I’m a temperamental and generally doctrinal liberal. But I’m also a working poet. (And, yes, I self-publish.) I have to deplore the praise of third-rate poetry, if only for the integrity of my artistic ego. And Dylan, with a few singable exceptions, is a pretentious high-school-notebook poet at best. He gets style points (like many modernists) for willful unintelligibility and the proper political leanings. But I am appalled at the eagerness with which The Nation has jumped on the Dylan-for-literary-genius bandwagon. There are umpteen better rock and/or pop lyricists from the 1960s and ’70s out there, including Jimmy Buffett, Cat Stevens, Paul Simon, Harry Chapin, Gerry Goffin, and on and on and on—not to mention non-counterculture lyricists like Leslie Bricusse, Johnny Mercer, etc. “Moon River” isn’t more poetic than any of Dylan’s stuff?

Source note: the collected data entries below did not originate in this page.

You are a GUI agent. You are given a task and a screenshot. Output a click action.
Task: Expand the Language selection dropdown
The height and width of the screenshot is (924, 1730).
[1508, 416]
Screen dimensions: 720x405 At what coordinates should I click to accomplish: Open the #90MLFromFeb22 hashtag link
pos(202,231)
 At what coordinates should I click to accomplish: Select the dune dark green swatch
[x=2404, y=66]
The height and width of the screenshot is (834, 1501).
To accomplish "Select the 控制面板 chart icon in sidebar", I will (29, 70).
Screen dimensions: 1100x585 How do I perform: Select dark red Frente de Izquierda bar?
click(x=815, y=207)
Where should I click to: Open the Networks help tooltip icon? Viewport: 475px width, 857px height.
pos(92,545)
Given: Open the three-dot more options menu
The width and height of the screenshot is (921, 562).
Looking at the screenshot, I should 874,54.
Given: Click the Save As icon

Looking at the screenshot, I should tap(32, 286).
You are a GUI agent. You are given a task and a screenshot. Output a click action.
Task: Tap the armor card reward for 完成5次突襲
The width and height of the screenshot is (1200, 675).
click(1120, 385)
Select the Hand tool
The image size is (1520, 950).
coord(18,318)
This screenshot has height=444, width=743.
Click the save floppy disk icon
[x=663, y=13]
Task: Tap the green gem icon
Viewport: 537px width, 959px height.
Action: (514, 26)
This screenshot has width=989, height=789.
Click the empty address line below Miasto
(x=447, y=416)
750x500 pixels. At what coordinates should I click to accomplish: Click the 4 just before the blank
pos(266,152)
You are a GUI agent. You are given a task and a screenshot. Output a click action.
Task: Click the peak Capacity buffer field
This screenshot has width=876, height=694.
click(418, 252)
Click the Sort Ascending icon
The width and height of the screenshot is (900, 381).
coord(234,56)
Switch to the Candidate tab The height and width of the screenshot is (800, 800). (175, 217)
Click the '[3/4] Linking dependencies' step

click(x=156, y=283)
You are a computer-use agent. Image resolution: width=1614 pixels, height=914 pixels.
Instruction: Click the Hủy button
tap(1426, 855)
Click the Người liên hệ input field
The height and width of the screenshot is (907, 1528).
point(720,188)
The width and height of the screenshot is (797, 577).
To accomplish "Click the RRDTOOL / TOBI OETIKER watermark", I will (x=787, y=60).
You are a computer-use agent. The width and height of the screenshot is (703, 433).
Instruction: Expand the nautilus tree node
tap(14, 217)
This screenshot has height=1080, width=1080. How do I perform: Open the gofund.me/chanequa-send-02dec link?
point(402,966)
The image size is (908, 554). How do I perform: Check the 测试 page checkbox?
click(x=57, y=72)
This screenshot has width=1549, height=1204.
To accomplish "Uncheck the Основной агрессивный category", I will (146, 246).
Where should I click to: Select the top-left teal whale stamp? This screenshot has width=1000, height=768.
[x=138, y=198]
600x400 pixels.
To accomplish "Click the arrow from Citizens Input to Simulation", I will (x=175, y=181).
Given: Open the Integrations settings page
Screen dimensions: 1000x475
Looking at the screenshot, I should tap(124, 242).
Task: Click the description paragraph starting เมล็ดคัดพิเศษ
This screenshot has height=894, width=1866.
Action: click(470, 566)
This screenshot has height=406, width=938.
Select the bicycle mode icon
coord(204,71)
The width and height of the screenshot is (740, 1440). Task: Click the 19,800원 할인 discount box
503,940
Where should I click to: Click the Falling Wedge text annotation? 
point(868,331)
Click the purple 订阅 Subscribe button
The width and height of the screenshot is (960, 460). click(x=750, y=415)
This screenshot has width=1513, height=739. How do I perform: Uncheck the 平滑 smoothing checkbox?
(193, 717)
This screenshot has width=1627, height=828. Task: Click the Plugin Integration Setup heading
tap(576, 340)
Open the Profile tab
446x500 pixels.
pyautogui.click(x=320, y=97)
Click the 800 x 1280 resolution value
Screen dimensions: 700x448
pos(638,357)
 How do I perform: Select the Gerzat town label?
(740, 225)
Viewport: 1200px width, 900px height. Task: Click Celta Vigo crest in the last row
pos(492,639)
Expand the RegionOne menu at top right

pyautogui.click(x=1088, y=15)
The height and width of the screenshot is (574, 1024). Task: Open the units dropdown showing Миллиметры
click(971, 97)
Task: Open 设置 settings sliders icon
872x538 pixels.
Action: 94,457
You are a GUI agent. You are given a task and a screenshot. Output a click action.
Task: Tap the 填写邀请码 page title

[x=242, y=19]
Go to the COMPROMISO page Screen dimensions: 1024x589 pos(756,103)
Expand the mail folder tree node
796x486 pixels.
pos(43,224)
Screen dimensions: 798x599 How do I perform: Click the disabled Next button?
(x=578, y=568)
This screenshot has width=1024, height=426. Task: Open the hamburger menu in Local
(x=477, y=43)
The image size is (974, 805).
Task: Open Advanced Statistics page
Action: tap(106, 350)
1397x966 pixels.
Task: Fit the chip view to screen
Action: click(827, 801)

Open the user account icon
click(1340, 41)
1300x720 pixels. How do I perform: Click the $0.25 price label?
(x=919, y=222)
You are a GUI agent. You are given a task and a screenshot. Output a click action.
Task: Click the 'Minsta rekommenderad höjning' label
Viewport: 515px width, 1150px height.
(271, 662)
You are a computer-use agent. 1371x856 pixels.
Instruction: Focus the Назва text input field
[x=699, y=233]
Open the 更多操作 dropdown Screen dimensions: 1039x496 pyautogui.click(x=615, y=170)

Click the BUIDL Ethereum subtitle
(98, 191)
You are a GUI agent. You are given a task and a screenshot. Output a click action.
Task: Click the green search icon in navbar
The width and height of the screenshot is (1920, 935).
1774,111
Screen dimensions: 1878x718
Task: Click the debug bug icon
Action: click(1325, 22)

Take Dylan’s half-century career: Are there more than a half-dozen songs you ever want to hear again, unless you’re an acolyte? Does this mean that, reciprocally, organizations that honor and fete accomplishments in music, like the Grammys, are going to be handing out trophies to dreary sonneteers like myself? I’m not holding my breath. I think the Nobel people, by mixing up genres of writing, are trivializing the idea of Literature. Sounds hokey—literature with a capital “L”—but I think picky Euterpe would balk at admitting Dylan to the company of Robert Frost and Pablo Neruda (or his namesake, Dylan Thomas). The committee passed over Anthony Burgess, Vladimir Nabokov, Ray Bradbury, and (so far) Lawrence Ferlinghetti, Robert Bly, and Mary Oliver. Now they’re exalting this surly poetaster (as if he weren’t already dripping with riches and encomia from other sources). I’d have to agree with Walker Percy, among others, that the Nobel Prize for Literature, as for Peace (see: Gore, Albert), has degenerated into—and some say it was never anything more than—a PC flavor-of-the-month club.